Шрифт:
Интервал:
Закладка:
Рашель сказала по телефону: «Не беспокой меня сейчас, я работаю. У нас вся жизнь впереди — после операции». Это слово пугало меня. Ее — тоже, и я подозревала, что она «укладывает чемоданы», ибо, отправляясь в такое странствие, никогда не бываешь уверенным в благополучном возвращении, если хоть сколько-нибудь реально смотреть на вещи.
Мне пришлось явиться в клинику к Полине для заключительного осмотра. Она осунулась, выглядела нервной и рассеянной. «Все нормально», — сказала она, снимая швы у меня за ухом, и никак не прокомментировала тот факт, что я больше не прячу под челкой пустую глазницу. Когда-то она мечтала вставить мне искусственный глаз и теперь опять заговорила об этом, но как-то машинально.
Я отказалась. Мне не хотелось носить в себе чужой предмет — неподвижный, а главное, бесполезный.
— Не глупи, у тебя вся щека набита пластиком, это что — не чужое?
Я только пожала плечами; мое решение было принято, и если она не понимала, то как ей объяснить? Поистине, до нее ничего не доходило сразу.
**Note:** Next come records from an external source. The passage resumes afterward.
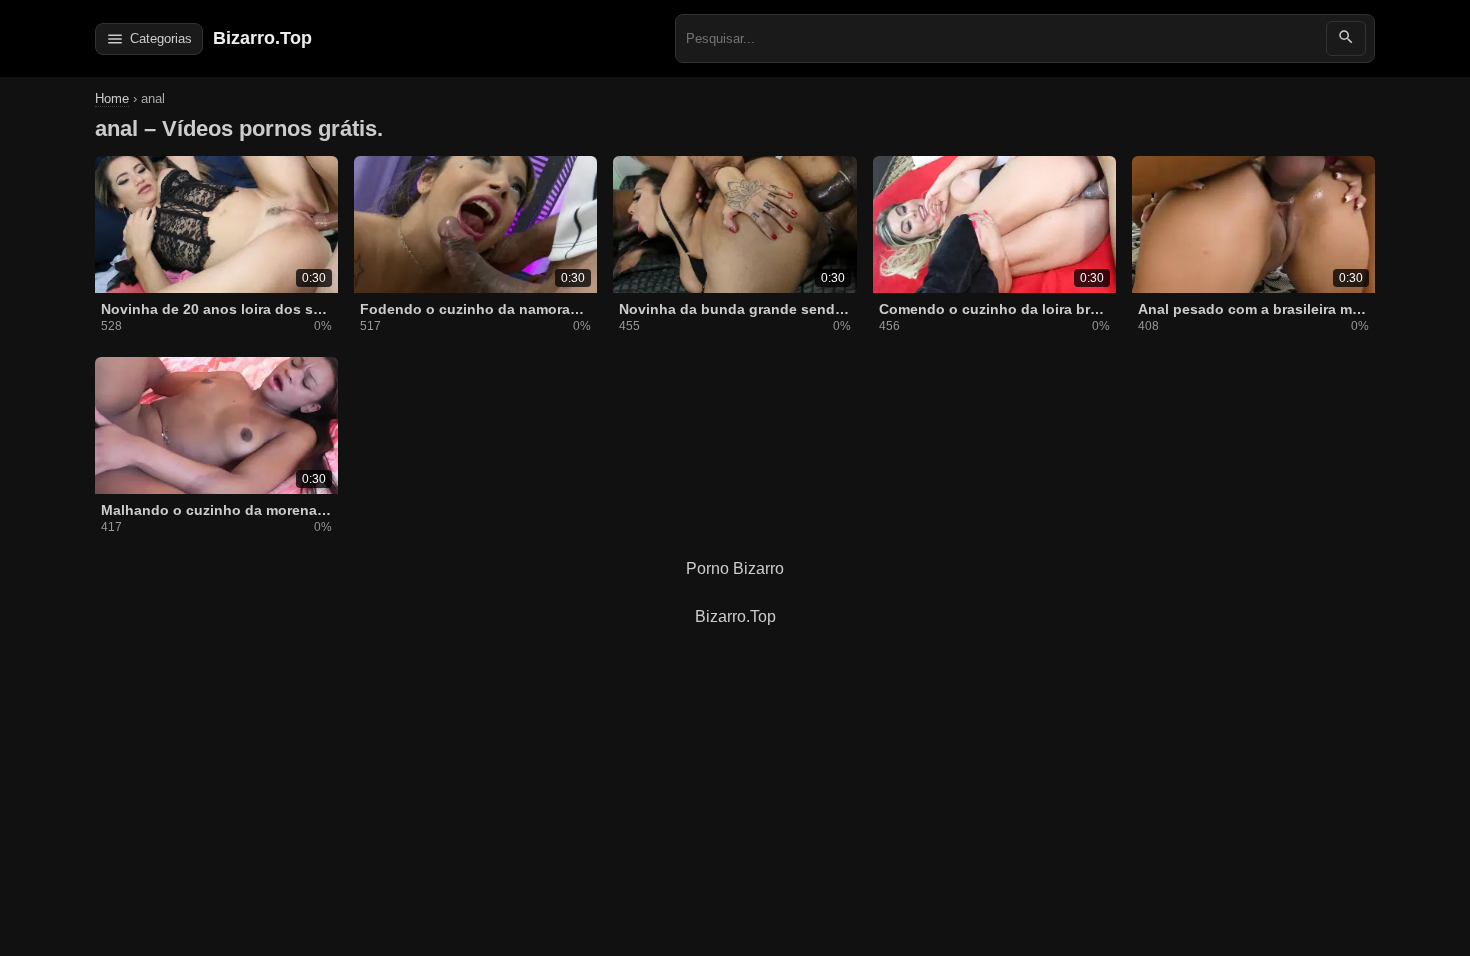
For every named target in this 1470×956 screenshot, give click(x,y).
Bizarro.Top (262, 38)
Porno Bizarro (735, 568)
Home (112, 98)
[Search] (1346, 38)
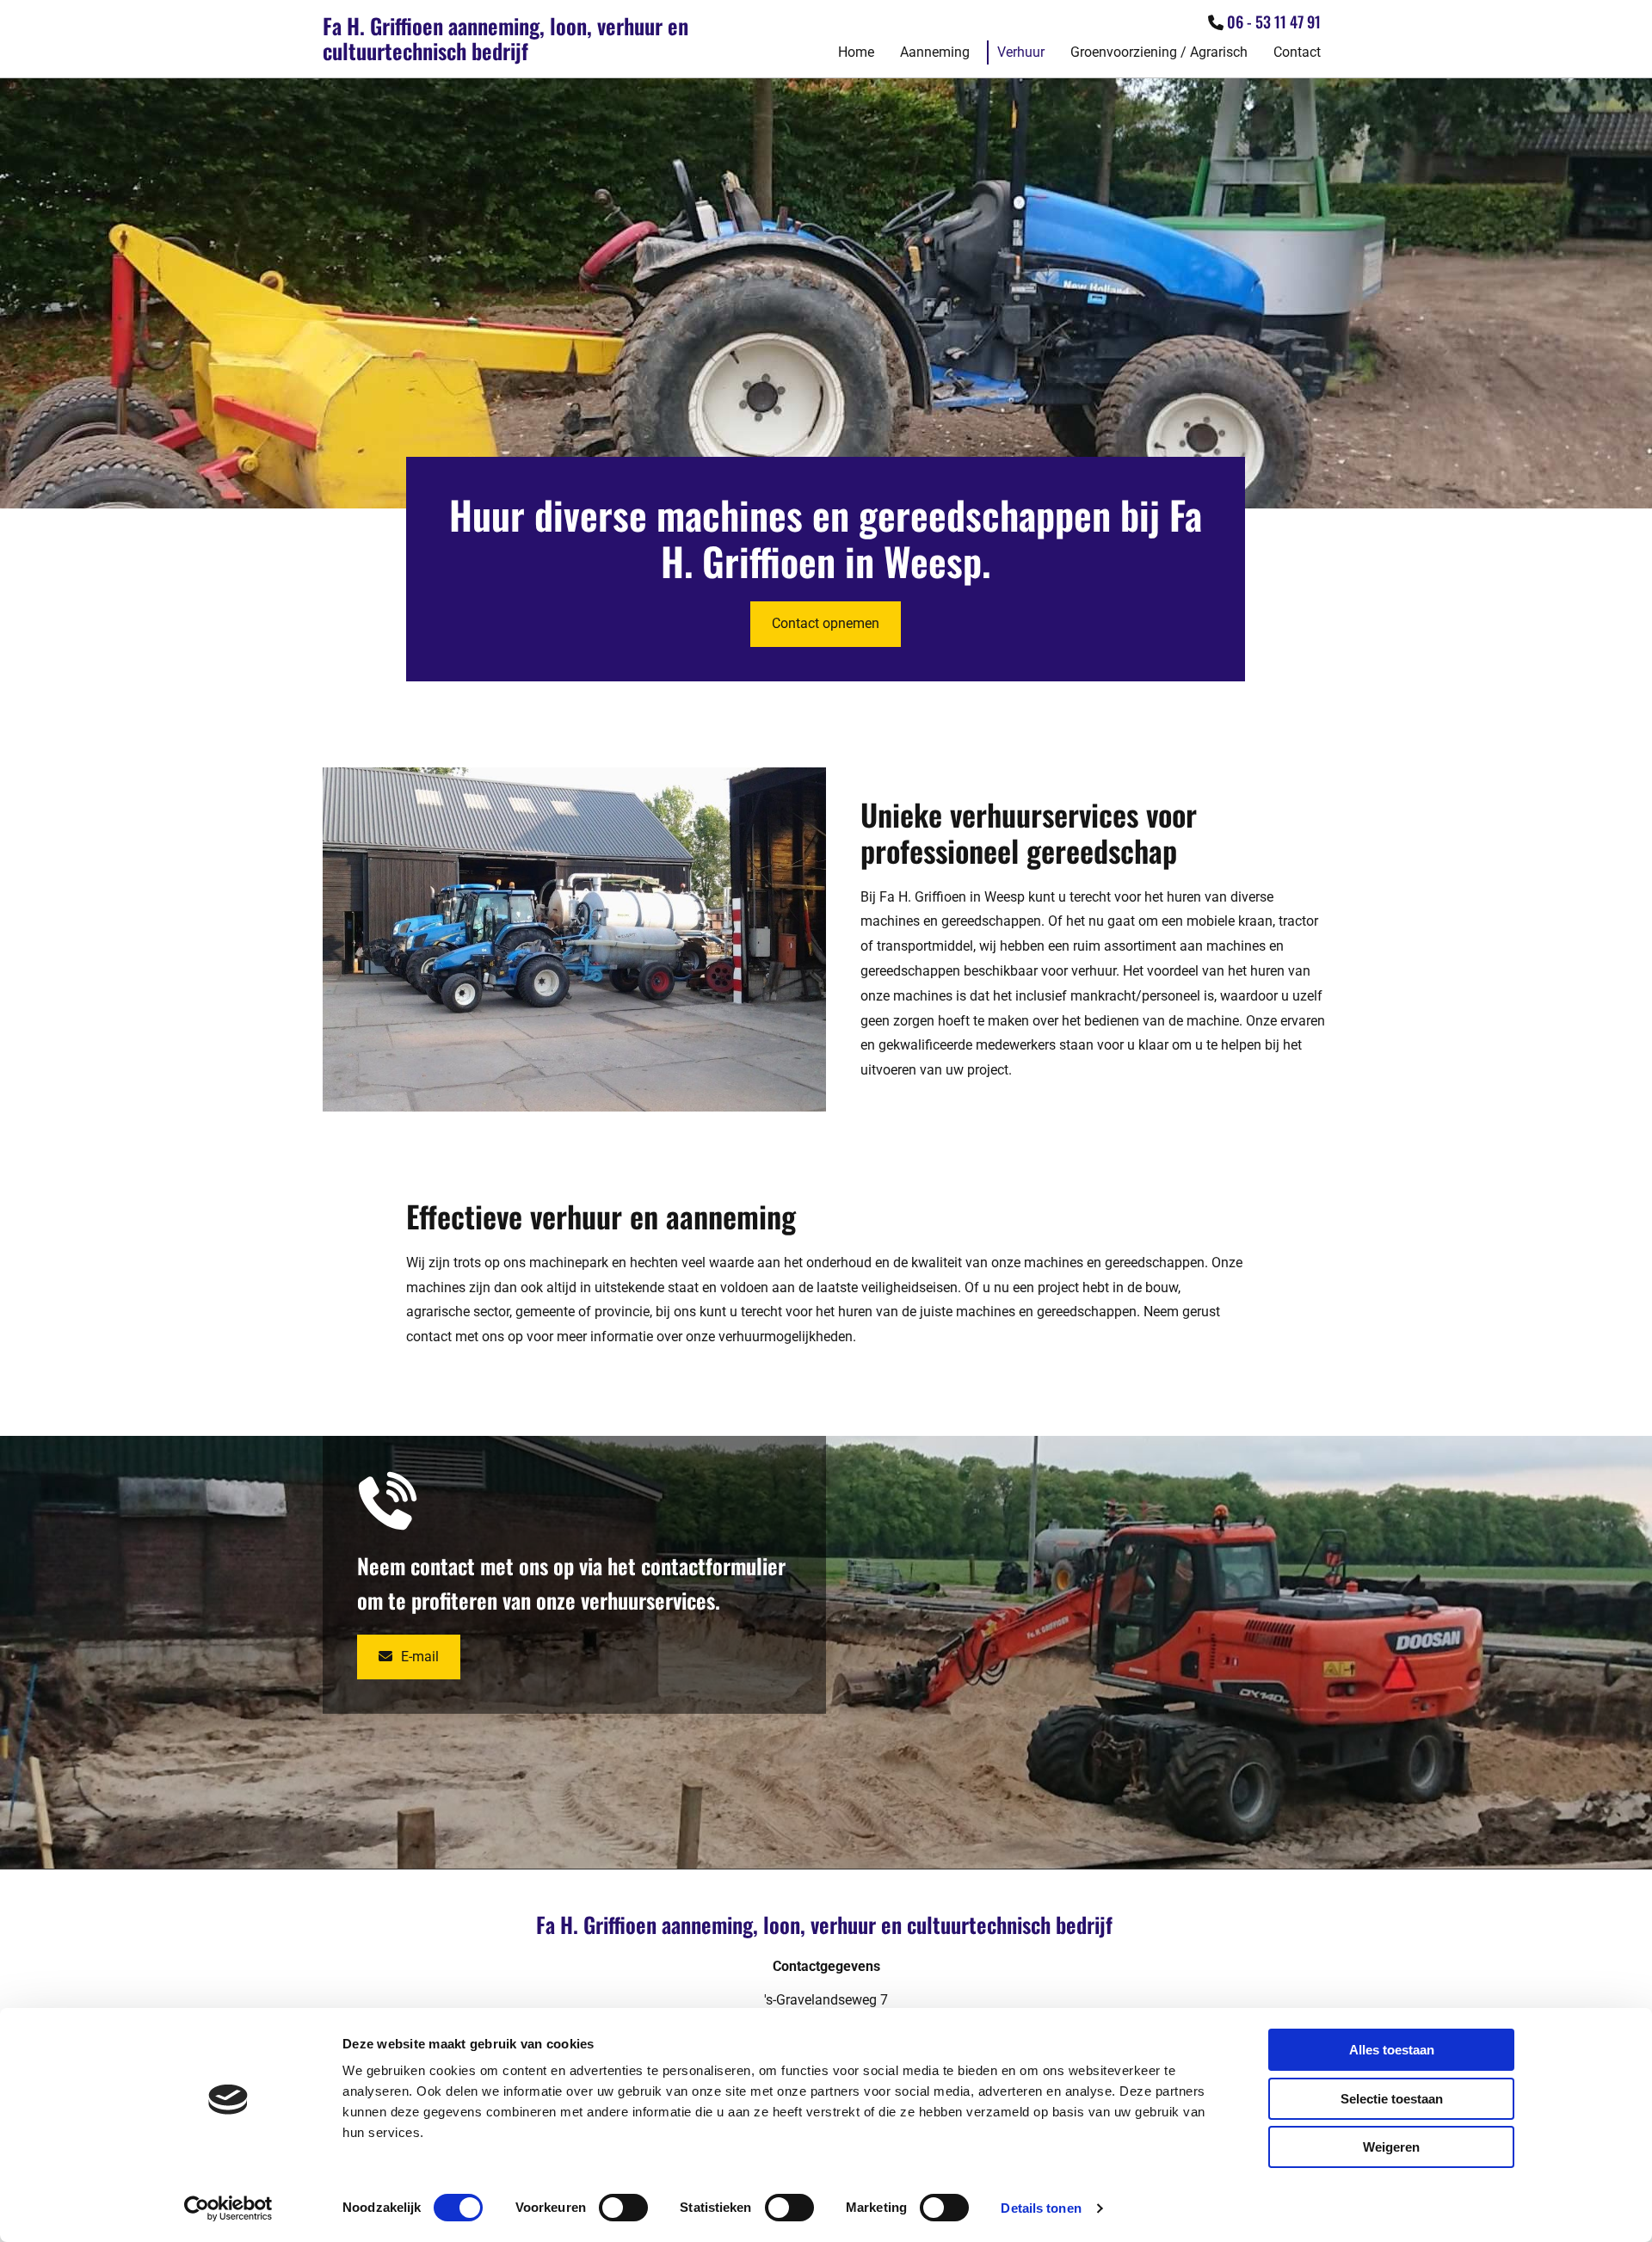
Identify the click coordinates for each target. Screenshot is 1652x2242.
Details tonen (1041, 2208)
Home (856, 52)
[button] (825, 623)
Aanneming (935, 52)
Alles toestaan (1391, 2049)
Почему эта женщина, временами столь проницательная, становилась бесчувственной, когда речь заходила о живом? Вернее, о высших млекопитающих, каковыми мы являемся; будь я ее кошкой, она бы раскусила меня в два счета.
Руки у нее дрожали. Заметив мой взгляд, она вытянула их перед собой. Дрожь усилилась: теперь ты понимаешь, почему врачебная этика запрещает оперировать родных? Вот затем-то я и стараюсь держать дистанцию, называя лица рожами, — твое, в частности, а пациентов — «случаями»; теперь тебе все ясно, ЦЫПОЧКА?
Я всегда через силу воздаю по справедливости тем, кого побаиваюсь, кому не верю, но в данном случае Полина была трижды права.
Барни, о котором я также не забывала, названивал мне каждый день, задавая один и тот же вопрос: ну как, едем или не едем? В конце концов я заорала в трубку, что он мне осточертел, что он у меня в печенках сидит, неужели ему не понятно, что я не уеду из Парижа, пока не прооперируют Рашель?!
Диэго избегал подробностей о нынешнем житье-бытье, посвящая свои письма в основном предотъездному периоду, и делал это с большим смаком. «Я наведался в мастерскую Сен-Манде, — писал он, — в тот вечер, когда ты отправилась на семейный ужин к предкам. Зная нашу madre, я был уверен, что ты застрянешь там на добрых четыре часа, выслушивая охи и ахи по поводу расширения вен, воспаления яичников, опущения матки, а также заявления типа «не ценишь ты своего счастья: иметь такое железное здоровье!». Я последовал по твоим стопам, детка, — мне захотелось увидеть хотя бы одну из этих троих. Не могу сказать, что мне нравятся женщины, находящие в гинекеях единственное прибежище… впрочем, я вечно попадаю пальцем в небо, да и кто я такой, чтобы судить их — всего лишь грязный латиноамерикашка! Но ты не беспокойся: сперва я, конечно, позвонил; я ведь понял, что с сердечниками следует обращаться осторожно… Ну, в общем, ты понимаешь, что имеется в виду. Она же засмеялась: приходите и поднимайтесь прямо ко мне, я уже не позволяю себе быть учтивой и встречать гостей на пороге дома, лестницы у нас слишком крутые.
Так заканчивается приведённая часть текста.